[[ MATERIAL SHOWN open ]]
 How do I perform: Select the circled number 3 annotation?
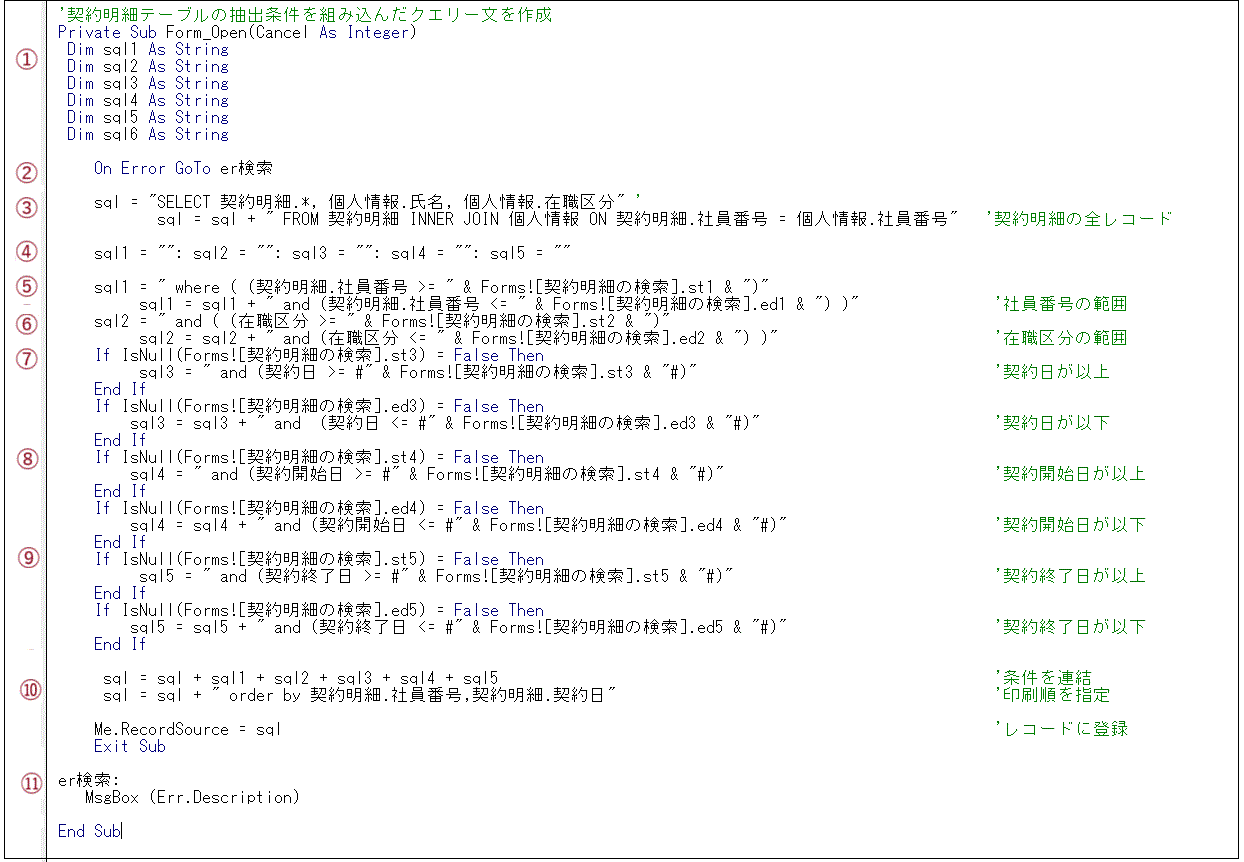pos(27,208)
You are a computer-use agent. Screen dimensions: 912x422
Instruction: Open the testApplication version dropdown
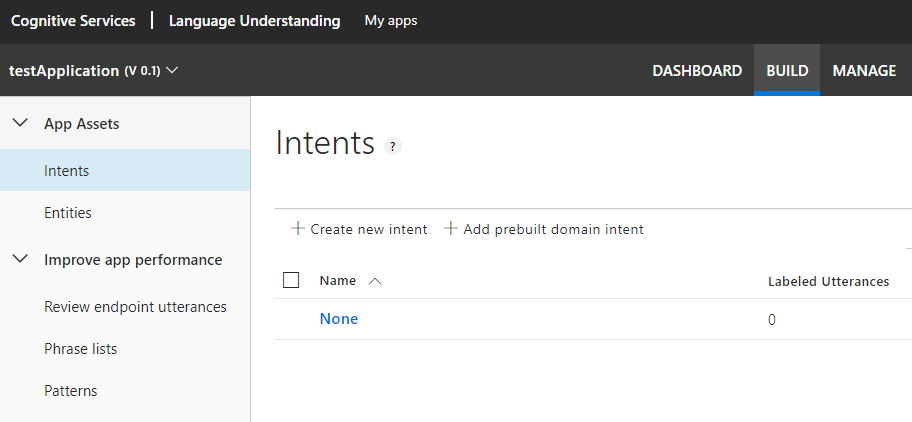tap(172, 71)
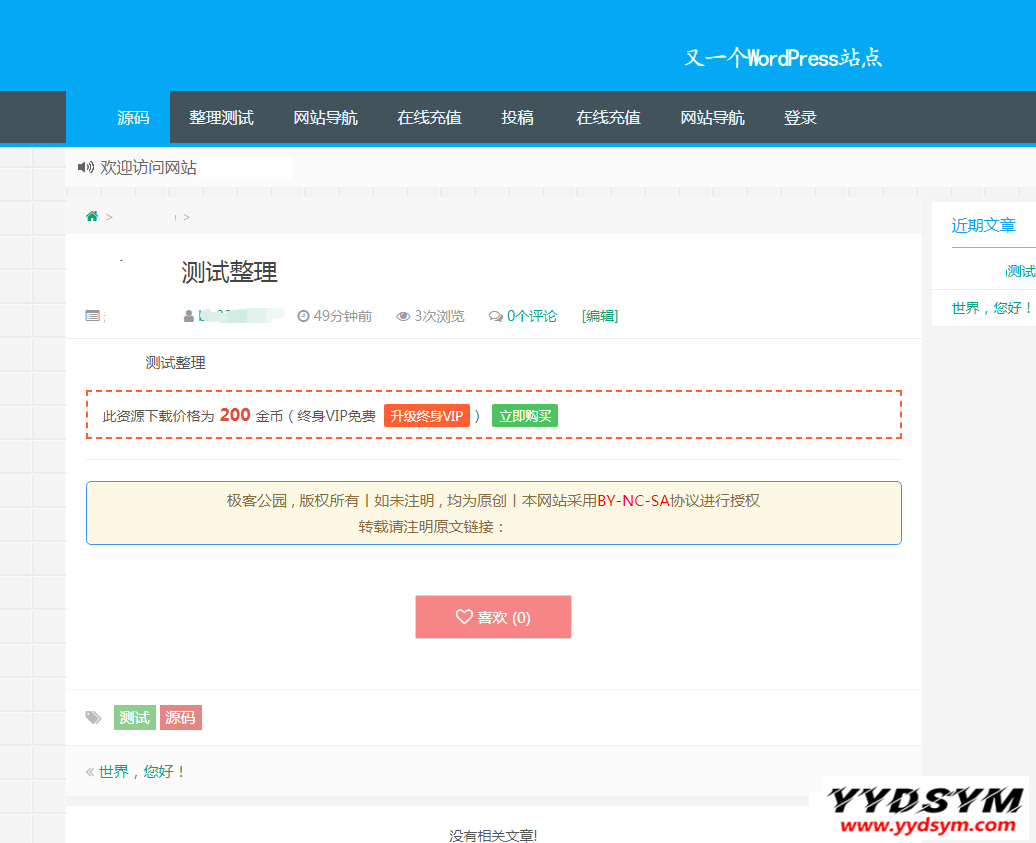
Task: Click the author user icon
Action: [189, 316]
[[ MATERIAL SHOWN closed ]]
Only the text of the material belongs in your copy, which must match the original exactly.

▶ [EXERCISE RESPONSE]:
 How do I perform: Select the circled number 3 annotation?
pos(27,208)
You are a computer-use agent. Screen dimensions: 912x422
Instruction: Open the testApplication version dropdown
tap(172, 71)
Task: Click the author user icon
Action: [189, 316]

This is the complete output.